Die eigentliche Verhöhnung findet freilich vier Meter weiter oben am Südostflügel der Kirche statt. So war die Skulptur gedacht, als sie am damals noch katholischen Gotteshaus angebracht wurde. Das Relief in gut vier Meter Höhe am Südostflügel der Kirche zeigt einen Rabbiner, der einem Schwein unter den Schwanz schaut, und Juden, die an den Zitzen der Sau trinken.

Juden in intimer Nähe zum Schwein zu zeigen, war doppelt beleidigend: Das Schwein gilt im jüdischen Glauben als unrein und dieses Tier war in der christlichen Kunst des Mittelalters ein Symbol für den Teufel. Derartige obszöne antijüdische Spottdarstellungen waren zur Zeit des Hochmittelalters in Europa weit verbreitet, bis heute sind sie an rund 30 evangelischen und katholischen Kirchen in Mitteleuropa zu finden.

Aufmerksamkeit wuchs

Jahrhunderte schenkte man ihnen freilich kaum Beachtung und erst mit dem nahenden Reformationsjubiläum entstand jene Koinzidenz, die seitdem zu öffentlichen Debatten bis hin zu Klageschriften führt. Diese mediale Aufmerksamkeit scheint Düllmann jedoch Recht zu sein, denn „ich bin bereit bis zum Europäischen Gerichtshof zu gehen“, sagt er.

Düllmann, Mitglied der Synagoge Sukkat Schalom der Jüdischen Gemeinde Berlin, war durch die von Richard Harvey gestartete Petition, in der die Abnahme des Reliefs gefordert wird, auf die Schmähplastik an der Kirche aufmerksam geworden.

Er reiste nach Wittenberg, beteiligte sich an Mahnwachen, die der Leipziger Pfarrer Thomas Piehler mit Unterstützung der Darmstädter Marienschwestern initiierte. Nun klagt Düllmann und hat damit jene Öffentlichkeit, die ihm wichtig ist.

Dass im Zuge dessen auch andere auf das Thema aufspringen und es für ihre ureigenen Interessen nutzen, registriert man am Montag schon vor den Gerichtstüren. Da wird auf der Straße für eine Petition zum Erhalt der „Judensau“ auf großem Transparent geworben.

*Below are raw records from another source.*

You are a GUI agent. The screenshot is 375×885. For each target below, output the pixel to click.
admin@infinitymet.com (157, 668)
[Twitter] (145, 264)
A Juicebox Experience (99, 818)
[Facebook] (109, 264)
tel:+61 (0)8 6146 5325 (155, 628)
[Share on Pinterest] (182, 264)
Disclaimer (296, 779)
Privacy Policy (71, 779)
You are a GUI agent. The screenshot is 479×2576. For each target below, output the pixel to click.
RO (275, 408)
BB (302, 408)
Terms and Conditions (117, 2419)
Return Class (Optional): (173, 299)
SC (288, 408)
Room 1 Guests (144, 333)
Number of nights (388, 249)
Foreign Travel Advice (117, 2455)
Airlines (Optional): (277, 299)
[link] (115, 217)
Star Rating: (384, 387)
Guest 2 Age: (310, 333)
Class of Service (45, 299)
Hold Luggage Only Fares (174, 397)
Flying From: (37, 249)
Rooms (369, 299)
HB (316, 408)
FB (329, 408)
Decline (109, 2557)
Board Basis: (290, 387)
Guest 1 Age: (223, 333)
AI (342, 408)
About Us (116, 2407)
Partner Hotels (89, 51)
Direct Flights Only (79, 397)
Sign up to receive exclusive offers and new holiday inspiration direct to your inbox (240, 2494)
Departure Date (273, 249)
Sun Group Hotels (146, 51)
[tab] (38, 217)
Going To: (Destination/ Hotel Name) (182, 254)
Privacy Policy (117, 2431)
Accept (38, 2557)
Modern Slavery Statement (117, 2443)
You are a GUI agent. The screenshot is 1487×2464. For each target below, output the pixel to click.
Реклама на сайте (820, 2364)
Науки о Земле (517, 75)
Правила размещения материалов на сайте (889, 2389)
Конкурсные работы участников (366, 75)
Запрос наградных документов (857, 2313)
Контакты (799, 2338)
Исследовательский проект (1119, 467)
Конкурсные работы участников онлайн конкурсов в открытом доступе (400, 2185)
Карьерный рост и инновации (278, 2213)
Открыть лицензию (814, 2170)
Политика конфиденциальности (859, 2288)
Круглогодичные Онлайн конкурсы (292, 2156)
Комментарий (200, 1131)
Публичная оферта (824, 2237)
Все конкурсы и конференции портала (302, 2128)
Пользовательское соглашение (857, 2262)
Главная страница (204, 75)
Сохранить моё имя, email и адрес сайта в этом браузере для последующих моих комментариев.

Der Kreisverband der Alternative für Deutschland hat dies initiiert. Dessen Sympathisanten und Mitglieder sitzen wenig später ebenso in den Zuschauerreihen des Gerichtssaals wie die Darmstädter Marienschwestern, die zeitgleich gleichfalls ihren Protest kundtaten, allerdings auf dem Marktplatz.

Dass in dieser Güteverhandlung nichts zu einer gütlichen Einigung zwischen beiden Parteien beigetragen werden kann, ahnt man schnell. „Wie erfolgversprechend wären denn Gespräche?“, zweifelt Anwalt Jörg Ellermann, der die Stadtkirchengemeinde vertritt. Klägeranwalt Hubertus Benecke stellt in Aussicht, das Verfahren ruhen zu lassen, wenn die Gemeinde prüft, ob das Relief abgenommen werden und einen Platz im Museum finden kann.

„Mit einem Gerichtsverfahren im Nacken lassen sich keine Verhandlungen über einen neuen Verbleib führen“, stellt jedoch Ellermann klar. Richter Tilch kann demnach die Vergleichsbemühungen nur als gescheitert ansehen und den Antrag ans Landgericht verweisen. (mz)

Am damals noch katholischen Gotteshaus, Wittenbergs Stadtkirche, wurde 1305 das antijüdische Schmährelief angebracht.
Am damals noch katholischen Gotteshaus, Wittenbergs Stadtkirche, wurde 1305 das antijüdische Schmährelief angebracht.